Одним словом, когда в замке загремел ключ, Герман уже знал, что он будет делать. Сперва начнет изображать ужас. Потом — раскаяние. Дескать, с водой в рожу ненастоящему князю — это я надерзил, а теперь осознал всю пагубность своего поведения. Теперь я, ваше высокородие, вижу, что никакого у меня выхода отсюда нет, кроме как по вашей доброй воле. Однако и просто так я не сдамся, а хочу я сперва…
На этом мысль Германа прервалась, потому что в дверях, сопровождаемая черномундирным охранником, стояла майор Ермолова собственной персоной, в синем форменном платье, с простенькой строгой прической.
— Арестованный, на выход, — произнесла она с ироничной улыбкой, наклонив голову чуть на бок.
* * *
— Но… как? — проговорил Герман негромко. Они шли уже по освещенному тусклыми фонарями коридору к лестнице, а за ними следовал провожатый. Майор распространяла вокруг себя тонкий аромат цветочных духов, столь, кажется, неуместный в этих казенных стенах.
— После, все после, — ответила Ермолова тоже почти шепотом. — Молчите.
Они преодолели несколько одинаковых коридоров и лестниц, где им не попалось ни единого человека, кроме редких часовых. Герман поражался, как это она умудряется ориентироваться в этом лабиринте и не сбиться с пути. Затем поднялись еще на пару этажей, в просторную приемную, где она расписалась в какой-то бумаге и поставила у дежурного пару печатей. Герману выдали его мундир, прихваченный, должно быть, при обыске, и он сразу же почувствовал себя увереннее, так как опасался, что по улице придется идти прямо в рубашке. И вот, спустя еще несколько минут пути перед ними открылась тяжелая дубовая дверь, и Герман вышел на улицу.
Там было прохладно, но на удивление светло, словно в очень пасмурный день. Герман, по расчетам которого уже должен был быть поздний вечер, сперва решил, что успел потерять в подземелье счет времени. Затем сообразил, что все правильно: на дворе июнь, в Петербурге знаменитые белые ночи.

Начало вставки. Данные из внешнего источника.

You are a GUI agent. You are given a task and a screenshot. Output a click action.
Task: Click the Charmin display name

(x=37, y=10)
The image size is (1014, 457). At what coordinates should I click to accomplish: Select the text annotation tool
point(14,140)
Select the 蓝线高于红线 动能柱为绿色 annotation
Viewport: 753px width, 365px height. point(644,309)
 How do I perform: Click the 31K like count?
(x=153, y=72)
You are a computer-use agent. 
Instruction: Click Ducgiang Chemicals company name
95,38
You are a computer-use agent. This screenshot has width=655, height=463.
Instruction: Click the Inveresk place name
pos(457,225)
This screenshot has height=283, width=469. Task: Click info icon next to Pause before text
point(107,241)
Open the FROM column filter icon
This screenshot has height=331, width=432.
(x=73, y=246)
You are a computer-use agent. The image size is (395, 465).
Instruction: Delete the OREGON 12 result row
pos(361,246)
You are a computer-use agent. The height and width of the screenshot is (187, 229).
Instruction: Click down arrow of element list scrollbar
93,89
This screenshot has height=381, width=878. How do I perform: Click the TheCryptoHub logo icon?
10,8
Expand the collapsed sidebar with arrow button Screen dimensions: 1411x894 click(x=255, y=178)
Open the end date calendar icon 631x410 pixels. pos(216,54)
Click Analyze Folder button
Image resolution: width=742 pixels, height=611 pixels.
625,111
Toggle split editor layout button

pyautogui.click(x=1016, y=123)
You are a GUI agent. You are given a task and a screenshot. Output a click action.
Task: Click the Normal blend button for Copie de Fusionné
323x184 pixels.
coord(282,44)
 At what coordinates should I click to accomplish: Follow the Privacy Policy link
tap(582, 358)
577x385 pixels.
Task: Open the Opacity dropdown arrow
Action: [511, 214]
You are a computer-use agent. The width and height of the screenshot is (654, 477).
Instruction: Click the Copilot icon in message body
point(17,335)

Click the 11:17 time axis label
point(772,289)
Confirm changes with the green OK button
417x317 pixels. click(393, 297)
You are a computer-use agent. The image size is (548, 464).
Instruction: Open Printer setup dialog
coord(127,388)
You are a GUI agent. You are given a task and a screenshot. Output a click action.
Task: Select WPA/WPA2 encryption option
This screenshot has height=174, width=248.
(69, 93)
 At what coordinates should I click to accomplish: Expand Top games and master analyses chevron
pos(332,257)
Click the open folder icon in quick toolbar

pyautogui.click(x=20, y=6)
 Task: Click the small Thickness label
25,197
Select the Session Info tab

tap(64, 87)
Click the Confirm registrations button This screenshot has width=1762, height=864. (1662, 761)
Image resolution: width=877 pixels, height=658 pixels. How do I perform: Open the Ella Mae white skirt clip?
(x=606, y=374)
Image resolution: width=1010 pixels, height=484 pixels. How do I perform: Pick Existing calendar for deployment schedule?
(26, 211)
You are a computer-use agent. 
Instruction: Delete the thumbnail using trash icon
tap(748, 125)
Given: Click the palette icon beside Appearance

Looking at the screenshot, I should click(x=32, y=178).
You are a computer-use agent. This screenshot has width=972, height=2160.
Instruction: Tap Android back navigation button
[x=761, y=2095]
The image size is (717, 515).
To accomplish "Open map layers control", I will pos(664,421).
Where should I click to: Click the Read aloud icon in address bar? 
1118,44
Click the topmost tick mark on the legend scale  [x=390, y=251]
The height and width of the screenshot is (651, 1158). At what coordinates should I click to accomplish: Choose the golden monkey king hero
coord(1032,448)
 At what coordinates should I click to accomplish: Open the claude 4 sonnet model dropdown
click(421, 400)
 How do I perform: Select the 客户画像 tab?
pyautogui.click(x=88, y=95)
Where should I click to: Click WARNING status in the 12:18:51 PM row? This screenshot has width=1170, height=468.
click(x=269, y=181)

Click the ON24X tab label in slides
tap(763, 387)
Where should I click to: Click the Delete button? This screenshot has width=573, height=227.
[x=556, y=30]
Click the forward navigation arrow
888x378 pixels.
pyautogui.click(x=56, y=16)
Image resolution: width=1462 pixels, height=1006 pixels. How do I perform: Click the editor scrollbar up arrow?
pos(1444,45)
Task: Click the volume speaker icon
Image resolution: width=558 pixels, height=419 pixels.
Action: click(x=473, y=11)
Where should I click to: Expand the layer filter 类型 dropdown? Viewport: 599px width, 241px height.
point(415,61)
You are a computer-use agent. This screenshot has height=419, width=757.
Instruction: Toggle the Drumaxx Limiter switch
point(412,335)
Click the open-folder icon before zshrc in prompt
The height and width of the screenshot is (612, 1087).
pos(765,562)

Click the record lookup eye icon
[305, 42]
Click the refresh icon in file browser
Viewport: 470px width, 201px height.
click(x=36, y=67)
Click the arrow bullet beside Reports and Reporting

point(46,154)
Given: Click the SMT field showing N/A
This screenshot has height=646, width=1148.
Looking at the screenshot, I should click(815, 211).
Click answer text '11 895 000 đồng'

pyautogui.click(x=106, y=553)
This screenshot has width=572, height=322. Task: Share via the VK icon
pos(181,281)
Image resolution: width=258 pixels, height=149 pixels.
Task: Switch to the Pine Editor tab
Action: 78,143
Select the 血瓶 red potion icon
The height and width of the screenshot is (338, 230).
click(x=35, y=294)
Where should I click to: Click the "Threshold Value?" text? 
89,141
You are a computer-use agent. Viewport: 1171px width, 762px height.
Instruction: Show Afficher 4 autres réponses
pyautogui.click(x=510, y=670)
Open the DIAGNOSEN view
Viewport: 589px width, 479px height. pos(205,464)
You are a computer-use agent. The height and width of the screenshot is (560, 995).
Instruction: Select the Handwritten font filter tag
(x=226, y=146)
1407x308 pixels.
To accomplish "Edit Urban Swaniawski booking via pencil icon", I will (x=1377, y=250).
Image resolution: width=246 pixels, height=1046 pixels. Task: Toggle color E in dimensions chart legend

В воздухе пахло сыростью и лошадьми. У Германа отчего-то закружилась голова от этого запаха — должно быть, после тюремной тишины так остро ощущалась свобода. Он почувствовал, что вот-вот рухнет прямо на грязную мостовую.
— Пойдемте, — Ермолова дернула его за рукав, возвращая с небес на землю. — Нечего стоять, вы все еще в опасности.
— Хоть теперь скажите, как вы… откуда?.. — спросил Герман, все еще ошарашенный.
— Откуда я узнала, что вы в Третьем отделении? Очень просто. Когда вы не явились на службу, я отправила корнета Никитина узнать, что с вами. Он явился к вам на квартиру, вас не нашел, но расспросил прислугу. Расторопный, кстати, молодой человек, из него выйдет толк. Кухарка и рассказала ему, что видела из-под лестницы, как вас уводили люди в черных мундирах и один в штатском. От себя предположила, что вас арестовали за «содержание проститутошной» без разрешения.